[Begin Passage given]
You might have thought that the attorney general, traveling around the country to talk about federal law enforcement initiatives, would actually spend his time talking about federal law enforcement initiatives. 

But no, instead Attorney General Bill Barr has spent the week using his office (again) for political ends, with just six weeks to go before Election Day, and openly bragging about it. 

On Wednesday last week, during a trip to Chicago to talk about “Operation Legend,” Barr took a half-hour to speak to a Chicago Tribune columnist John Kass. Kass published audio of the interview Monday. 

“We are going to find ourselves irrevocably committed to a socialist path” if Joe Biden is elected President, Barr said, right after observing that he shouldn’t get involved in politics.

Well, he did, and that wasn’t the only time. 

The Democrats’ message, he said in the same interview, “appears to be ‘Biden or no peace’ — the only way this is going to stop is if you put Biden [in office].”

Separately in the interview, and in another purportedly-DOJ-related appearance in Phoenix, Barr falsely said that voting by mail was not a secret process — a message that fits squarely with President Donald Trump’s push to discourage the practice and sow suspicion about election results. 

“There’s no more secret vote with mail-in vote,” Barr lied to Kass. 

“There’s no more secret vote, there’s no secret vote,” Barr said the next day in Phoenix. “Your name is associated with a particular ballot. The government and the people involved can find out and know how you voted. And it opens up the door to coercion.”
[End Passage given]
[Begin Material shown]
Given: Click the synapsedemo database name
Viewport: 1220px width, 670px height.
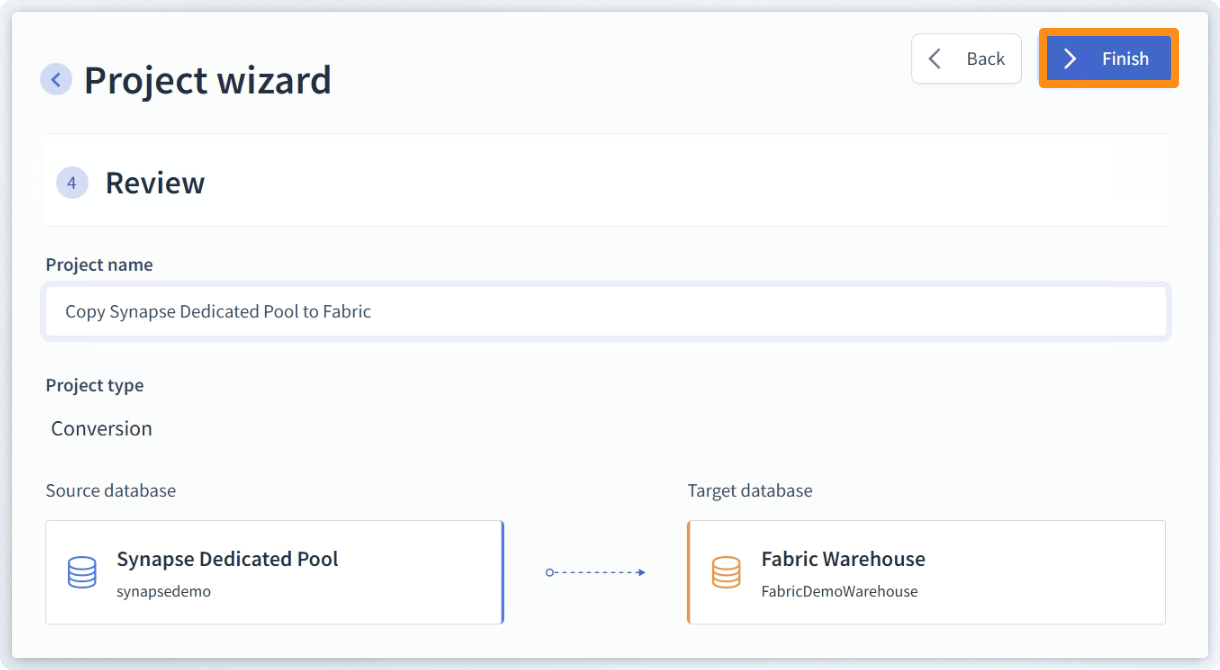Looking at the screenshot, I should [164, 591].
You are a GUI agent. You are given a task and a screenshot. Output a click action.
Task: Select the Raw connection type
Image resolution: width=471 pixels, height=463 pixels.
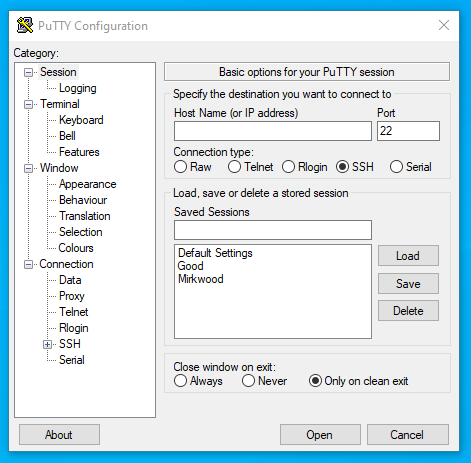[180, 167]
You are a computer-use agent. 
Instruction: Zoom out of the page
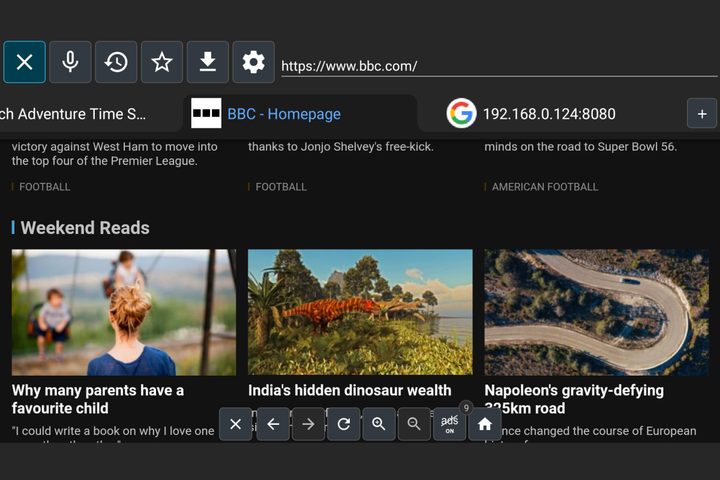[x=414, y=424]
[End Material shown]
[Begin Material shown]
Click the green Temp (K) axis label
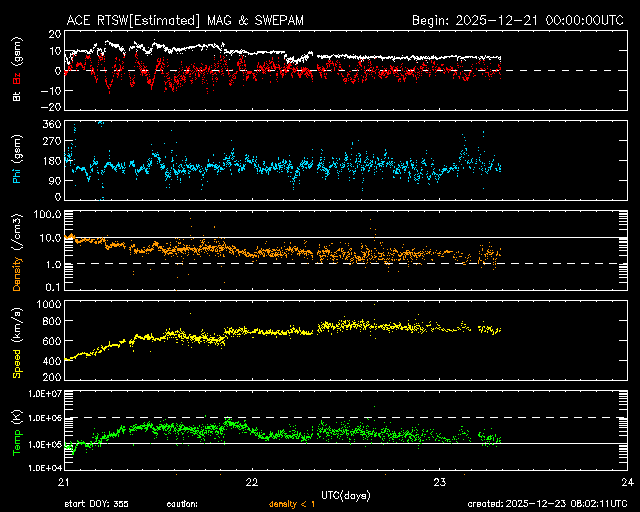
[End Material shown]
**Written problem 1:**
Answer these questions about the passage on Attorney General Bill Barr:
(a) Which city was Barr visiting when he spoke with Chicago Tribune columnist John Kass, and what was he there to talk about?
(b) On what day did Kass publish audio of the interview?
(c) In which city did Barr speak the day after the interview?
**Written problem 2:**
Go on with the passage about Attorney General Bill Barr, picking up after its last sentence.

**Answer 1:**
(a) Chicago, to talk about "Operation Legend."
(b) Monday.
(c) Phoenix.

**Answer 2:**
The visit to Phoenix was purportedly planned to announce an update in Operation Crystal Shield, a methamphetamine-focused project. But as The Associated Press noted, “Barr spent the majority of his time answering questions unrelated to the drug busts.” 

Among other suits, the Trump campaign has sued the state of Nevada over its plan to mail every active voter a ballot. But it was Barr on Thursday, not the campaign, trashing the idea. 

“There’s no more secret vote, there’s no secret vote” with mail-in voting, he said, falsely. “Your name is associated with a particular ballot. The government and the people involved can find out and know how you voted. And it opens up the door to coercion.”

It’s not the first time for Barr. He told CNN’s Wolf Blitzer earlier this month about an outrageous case of widespread fraud that turned out to be bogus.

Red flags abound: The Justice Department is investigating the publication of John Bolton’s book. And Nora Dannehy, a prosecutor on John Durham’s probe into the Russia investigation, recently resigned after showing concern “in recent weeks by what she believed was pressure from Barr — who appointed Durham — to produce results before the election,” the The Hartford Courant reported.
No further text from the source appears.